Here’s how investors, analysts and policymakers reacted:
Debby Blakey, CEO of Health Employees Superannuation Trust Australia
“While we welcome the steps taken by Rio today, changes in senior leadership should not distract from the need for an independent and transparent review of all current agreements between the company and Traditional Owners. The nature of these agreements and how they are negotiated represents a systemic risk for investors that will not be mitigated by executive changes.”
Kristian Fok, CIO of Construction & Building Unions Superannuation
“Rio must now work to restore the trust of its stakeholders, its shareholders and the community at large. We will continue to constructively engage with Rio regarding Board oversight and composition so that Rio is positioned to do what it takes to ensure unique sites of cultural heritage are protected, Rio maintains it social license to operate and to make sure this never happens again.”
Ian Silk, CEO of AustralianSuper
“We understand that no action by Rio Tinto can undo the destruction of the profoundly cultural significant sites in the Juukan Gorge, and the impact on the traditional owners of the land, the PKKP people.”
“Rio can now work with traditional owners to guarantee that its processes are appropriate for the protection of culturally important sites, and that it has the right internal accountabilities. We will continue to take an active interest in how these changes are implemented.”

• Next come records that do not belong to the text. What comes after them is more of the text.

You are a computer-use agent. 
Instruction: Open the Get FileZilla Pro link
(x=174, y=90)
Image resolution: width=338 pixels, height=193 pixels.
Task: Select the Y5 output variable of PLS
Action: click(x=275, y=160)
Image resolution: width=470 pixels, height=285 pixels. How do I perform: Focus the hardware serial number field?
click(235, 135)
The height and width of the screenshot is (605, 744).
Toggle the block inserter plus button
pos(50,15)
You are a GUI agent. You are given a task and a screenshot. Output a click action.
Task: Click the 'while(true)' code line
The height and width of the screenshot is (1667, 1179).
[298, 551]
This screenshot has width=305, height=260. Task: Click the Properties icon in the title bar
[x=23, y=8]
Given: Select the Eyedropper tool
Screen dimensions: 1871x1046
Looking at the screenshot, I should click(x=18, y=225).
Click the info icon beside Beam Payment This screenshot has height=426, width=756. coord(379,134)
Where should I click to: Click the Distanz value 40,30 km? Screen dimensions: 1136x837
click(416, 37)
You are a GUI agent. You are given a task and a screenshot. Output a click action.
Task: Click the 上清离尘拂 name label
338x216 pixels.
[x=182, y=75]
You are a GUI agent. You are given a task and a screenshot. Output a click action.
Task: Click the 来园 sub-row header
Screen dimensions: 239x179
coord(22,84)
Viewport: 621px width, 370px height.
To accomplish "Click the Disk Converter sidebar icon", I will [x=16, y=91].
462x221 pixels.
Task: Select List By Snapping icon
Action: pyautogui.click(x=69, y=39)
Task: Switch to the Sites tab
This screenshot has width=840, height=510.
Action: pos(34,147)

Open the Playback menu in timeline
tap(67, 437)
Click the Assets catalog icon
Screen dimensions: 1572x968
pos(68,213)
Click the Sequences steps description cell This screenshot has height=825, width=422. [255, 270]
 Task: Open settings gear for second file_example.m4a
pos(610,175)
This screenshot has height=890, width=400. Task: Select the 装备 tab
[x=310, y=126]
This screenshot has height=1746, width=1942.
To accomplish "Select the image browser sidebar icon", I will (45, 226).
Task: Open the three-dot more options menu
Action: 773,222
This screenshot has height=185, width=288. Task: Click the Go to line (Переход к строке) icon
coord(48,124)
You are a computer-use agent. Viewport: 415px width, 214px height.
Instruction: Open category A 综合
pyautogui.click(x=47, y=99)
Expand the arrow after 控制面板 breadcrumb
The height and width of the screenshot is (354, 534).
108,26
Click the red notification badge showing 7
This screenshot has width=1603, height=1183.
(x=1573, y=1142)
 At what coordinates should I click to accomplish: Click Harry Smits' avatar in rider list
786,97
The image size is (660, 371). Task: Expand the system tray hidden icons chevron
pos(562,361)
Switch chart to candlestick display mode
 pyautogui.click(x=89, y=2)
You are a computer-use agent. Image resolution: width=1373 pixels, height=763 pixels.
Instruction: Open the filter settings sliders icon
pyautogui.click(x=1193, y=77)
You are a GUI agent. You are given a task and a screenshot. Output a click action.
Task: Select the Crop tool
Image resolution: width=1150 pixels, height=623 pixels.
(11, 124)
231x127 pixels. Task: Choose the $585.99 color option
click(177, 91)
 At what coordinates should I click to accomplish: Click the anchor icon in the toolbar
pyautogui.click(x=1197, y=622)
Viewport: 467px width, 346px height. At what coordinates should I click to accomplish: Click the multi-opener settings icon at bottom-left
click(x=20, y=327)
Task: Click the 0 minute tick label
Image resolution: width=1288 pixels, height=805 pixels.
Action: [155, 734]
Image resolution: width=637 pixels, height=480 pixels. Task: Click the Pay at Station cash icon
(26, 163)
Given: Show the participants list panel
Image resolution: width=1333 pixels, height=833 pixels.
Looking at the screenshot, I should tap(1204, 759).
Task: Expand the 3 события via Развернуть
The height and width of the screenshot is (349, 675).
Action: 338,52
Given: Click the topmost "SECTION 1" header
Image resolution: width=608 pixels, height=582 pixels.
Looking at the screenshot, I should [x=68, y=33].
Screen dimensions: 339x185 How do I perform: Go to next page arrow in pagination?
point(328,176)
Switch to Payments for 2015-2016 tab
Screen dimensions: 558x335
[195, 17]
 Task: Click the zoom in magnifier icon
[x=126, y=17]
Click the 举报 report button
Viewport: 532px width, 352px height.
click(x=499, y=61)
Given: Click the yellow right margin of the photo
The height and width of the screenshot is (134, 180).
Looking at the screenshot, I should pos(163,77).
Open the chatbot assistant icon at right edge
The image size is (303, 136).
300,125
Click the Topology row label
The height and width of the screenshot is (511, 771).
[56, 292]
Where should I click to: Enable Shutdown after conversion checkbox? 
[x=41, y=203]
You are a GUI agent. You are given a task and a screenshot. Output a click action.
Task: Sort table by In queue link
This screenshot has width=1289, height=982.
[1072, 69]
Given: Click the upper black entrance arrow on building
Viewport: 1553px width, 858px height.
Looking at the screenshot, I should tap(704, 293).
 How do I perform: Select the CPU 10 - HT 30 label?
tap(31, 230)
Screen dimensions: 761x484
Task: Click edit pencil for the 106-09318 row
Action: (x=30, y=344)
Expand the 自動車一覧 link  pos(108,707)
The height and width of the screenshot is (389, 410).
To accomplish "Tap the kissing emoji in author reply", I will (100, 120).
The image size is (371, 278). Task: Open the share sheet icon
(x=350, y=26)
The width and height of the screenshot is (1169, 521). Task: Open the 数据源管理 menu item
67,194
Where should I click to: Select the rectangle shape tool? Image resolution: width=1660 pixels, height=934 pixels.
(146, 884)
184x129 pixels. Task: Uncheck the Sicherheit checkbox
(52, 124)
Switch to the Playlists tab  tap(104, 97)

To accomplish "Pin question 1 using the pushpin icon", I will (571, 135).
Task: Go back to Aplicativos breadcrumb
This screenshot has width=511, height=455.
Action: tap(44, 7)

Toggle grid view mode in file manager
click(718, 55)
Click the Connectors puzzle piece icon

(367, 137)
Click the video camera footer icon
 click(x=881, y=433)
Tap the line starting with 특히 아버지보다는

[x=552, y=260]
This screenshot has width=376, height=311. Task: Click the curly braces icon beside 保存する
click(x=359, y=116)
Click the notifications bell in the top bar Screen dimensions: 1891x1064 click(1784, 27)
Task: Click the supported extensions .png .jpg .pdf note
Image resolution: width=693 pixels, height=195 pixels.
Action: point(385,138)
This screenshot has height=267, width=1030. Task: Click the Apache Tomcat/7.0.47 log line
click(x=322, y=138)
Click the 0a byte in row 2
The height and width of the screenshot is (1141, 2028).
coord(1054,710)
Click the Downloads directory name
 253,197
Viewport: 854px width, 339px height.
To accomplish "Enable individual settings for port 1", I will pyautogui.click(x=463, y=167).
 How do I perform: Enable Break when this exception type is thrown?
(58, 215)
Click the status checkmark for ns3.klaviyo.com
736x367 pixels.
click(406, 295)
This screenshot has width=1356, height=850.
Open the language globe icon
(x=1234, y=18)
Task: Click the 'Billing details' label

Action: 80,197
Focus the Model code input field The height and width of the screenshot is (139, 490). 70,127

Simon O’Connor, CEO of the Responsible Investment Association Australasia
“This tragic event has uncovered systemic issues around how mining companies approach matters relating to cultural heritage, including how they engage with Traditional Owners. Many responsible investors will be scrutinizing much more closely the activities of all resources companies, to seek assurance that there are rigorous processes and practices in place which can prevent an event like this happening again in the future.”
Louise Davidson, CEO of the Australian Council of Superannuation Investors
“Rio Tinto now has the opportunity to address the necessary remediation, cultural heritage and risk processes with fresh eyes.”
“Investors will continue to engage with Rio Tinto to understand how the company will manage this transition period. We will also be looking closely at the separation arrangements, with the expectation that any exit won’t provide a windfall for executives on their departure.”
Warren Entsch, Chairman of the Northern Australia Committee
“The evidence received by the committee has made clear that the internal culture at Rio Tinto was a significant factor in the destruction of these sites. New leadership, new structures and new operating principles within the company are essential to preventing such catastrophes in the future.”
Daniel Kang, Senior Analyst at Bloomberg Intelligence
“The chairman totally misread the mood in the market and expectations from society. The whole issue of social license to operate is a massive issue that is not going to shrink.”
Marcia Langton, Associate Provost, University of Melbourne
“The company since the appointment of Jean-Sebastien Jacques has treated Australia like a resource colony, based as it is in London. The board too should take note of the way Australians feel about how the company has treated the country in which most of its profits are sourced.”
Puutu Kunti Kurrama and Pinikura Aboriginal Corporation
“We will continue to work with Rio Tinto in the aftermath of the Juukan Gorge disaster. Our focus continues to rest heavily on preserving Aboriginal heritage and advocating for wide-ranging changes to ensure a tragedy like this never happens again. We cannot and will not allow this type of devastation to occur ever again.”